More information about installation (e.g., development mode, Windows installation, extras)
can be found in the [installation documentation](https://pykeen.readthedocs.io/en/latest/installation.html).

## Quickstart [![Documentation Status](https://readthedocs.org/projects/pykeen/badge/?version=latest)](https://pykeen.readthedocs.io/en/latest/?badge=latest)

This example shows how to train a model on a data set and test on another data set.

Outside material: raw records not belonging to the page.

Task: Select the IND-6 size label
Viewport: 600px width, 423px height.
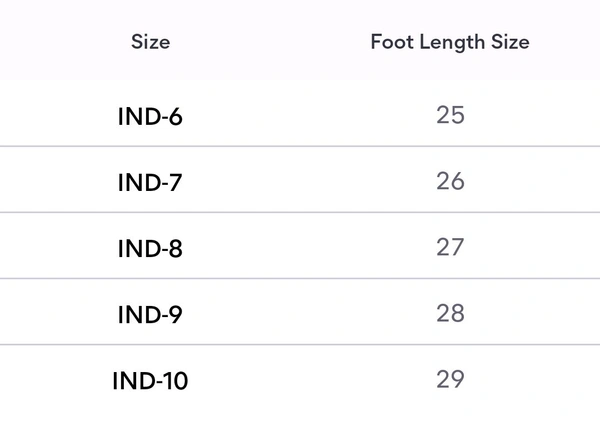Action: (150, 117)
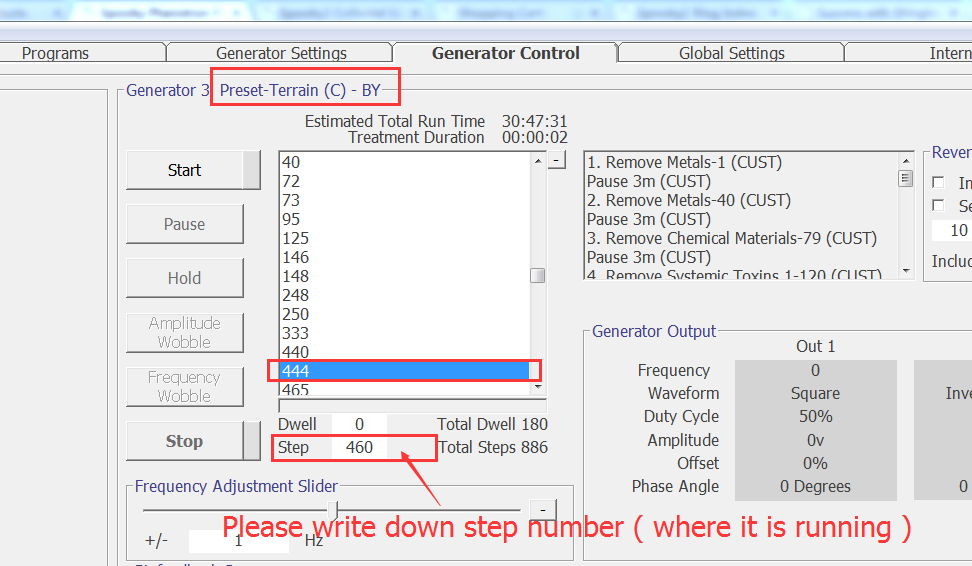Tick the first checkbox in Reverse panel
The image size is (972, 566).
(x=938, y=182)
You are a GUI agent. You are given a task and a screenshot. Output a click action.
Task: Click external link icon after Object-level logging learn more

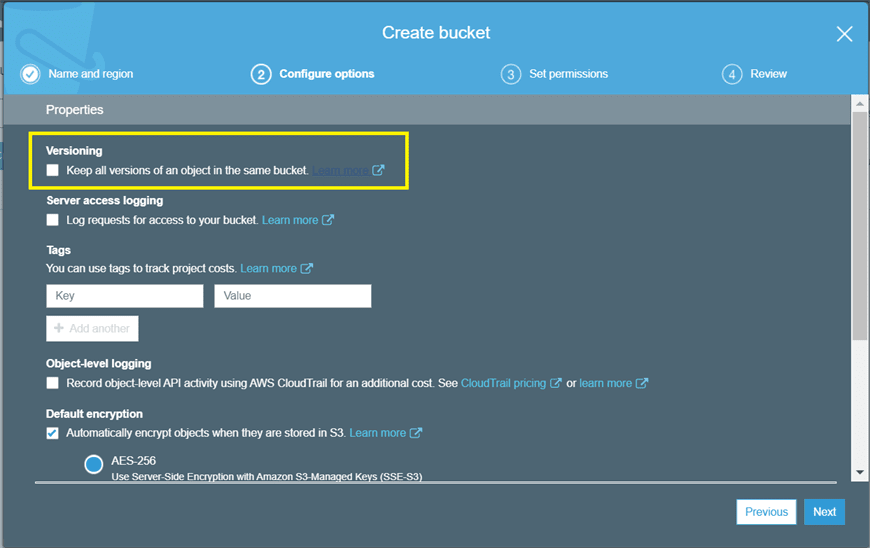(642, 383)
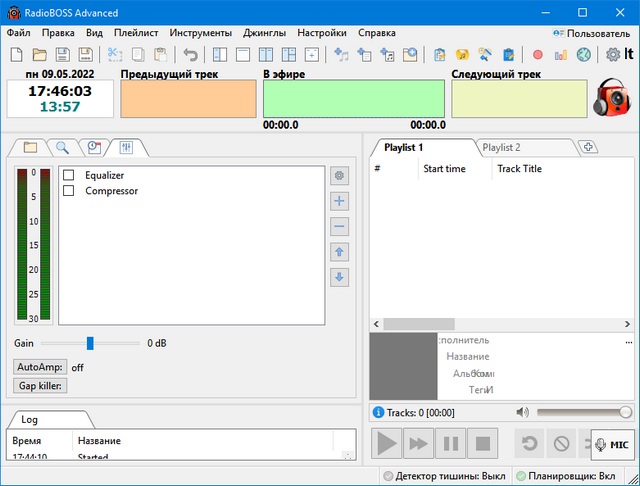
Task: Switch to the Playlist 2 tab
Action: [501, 147]
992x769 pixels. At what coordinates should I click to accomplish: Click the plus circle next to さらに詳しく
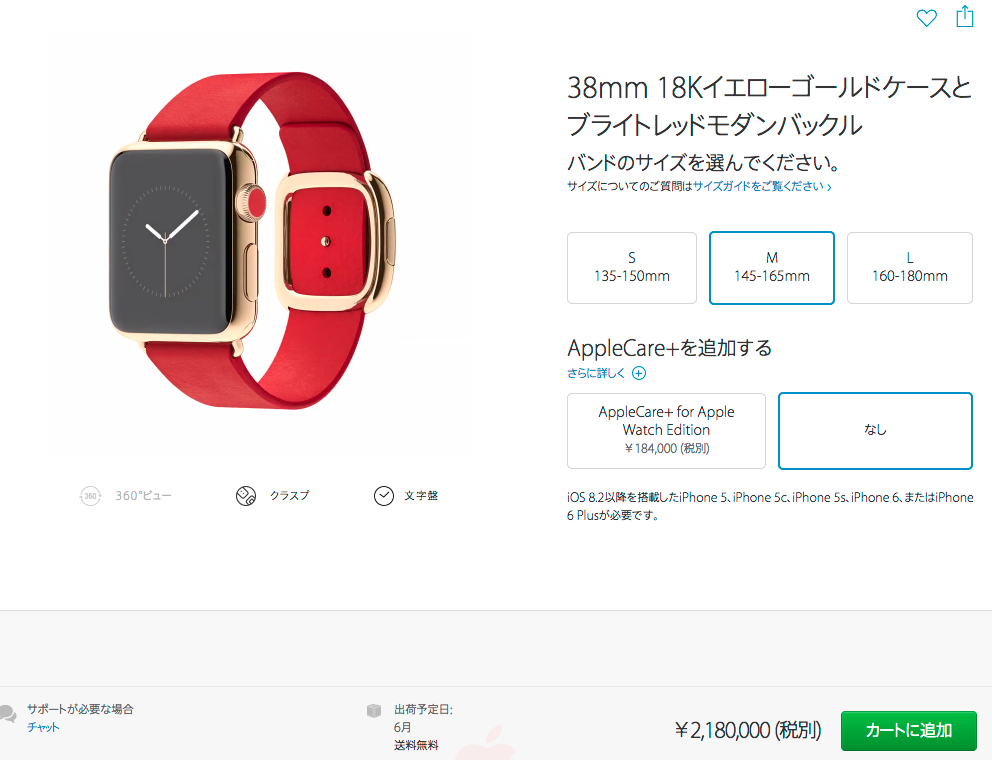(639, 373)
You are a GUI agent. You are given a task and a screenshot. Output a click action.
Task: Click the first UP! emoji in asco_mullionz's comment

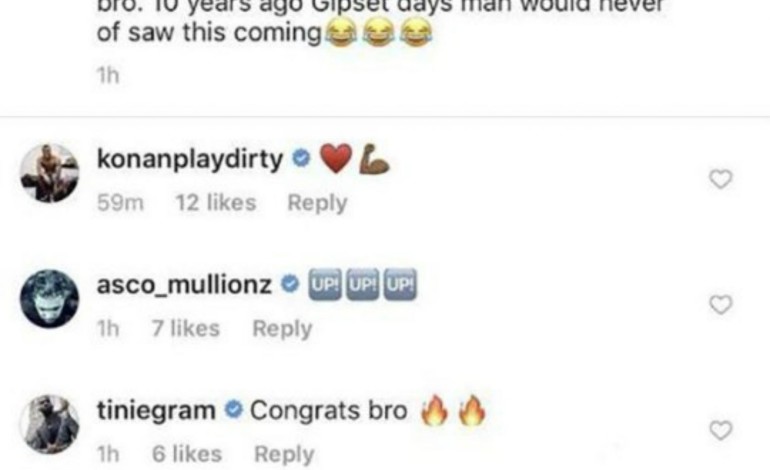pyautogui.click(x=324, y=284)
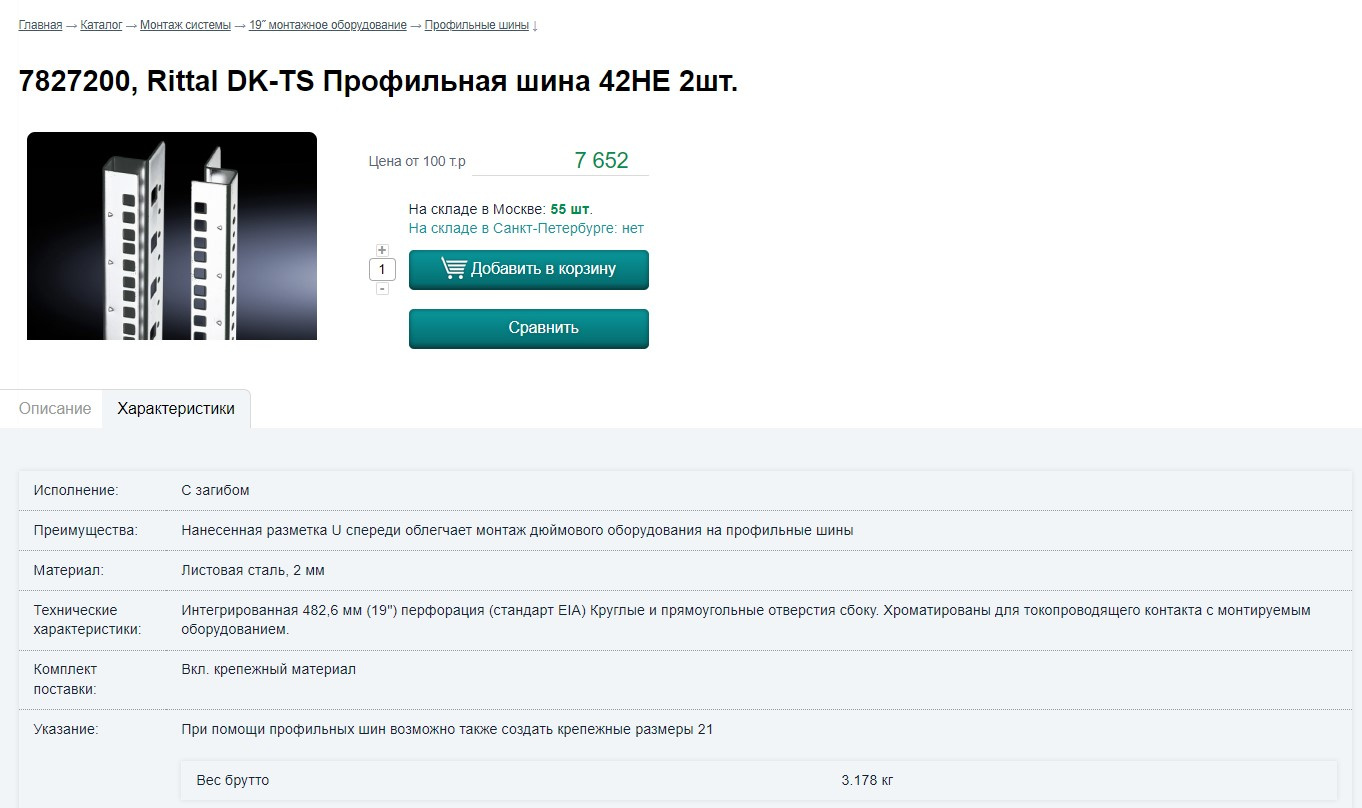Decrease quantity with the minus stepper

click(x=382, y=288)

The fastest way to get up and running is to use the pipeline function. It
provides a high-level entry into the extensible functionality of this package.
The following example shows how to train and evaluate the [TransE](https://pykeen.readthedocs.io/en/latest/api/pykeen.models.TransE.html#pykeen.models.TransE)
model on the [Nations](https://pykeen.readthedocs.io/en/latest/api/pykeen.datasets.Nations.html#pykeen.datasets.Nations)
dataset. By default, the training loop uses the [stochastic local closed world assumption (sLCWA)](https://pykeen.readthedocs.io/en/latest/reference/training.html#pykeen.training.SLCWATrainingLoop)
training approach and evaluates with [rank-based evaluation](https://pykeen.readthedocs.io/en/latest/reference/evaluation/rank_based.html#pykeen.evaluation.RankBasedEvaluator).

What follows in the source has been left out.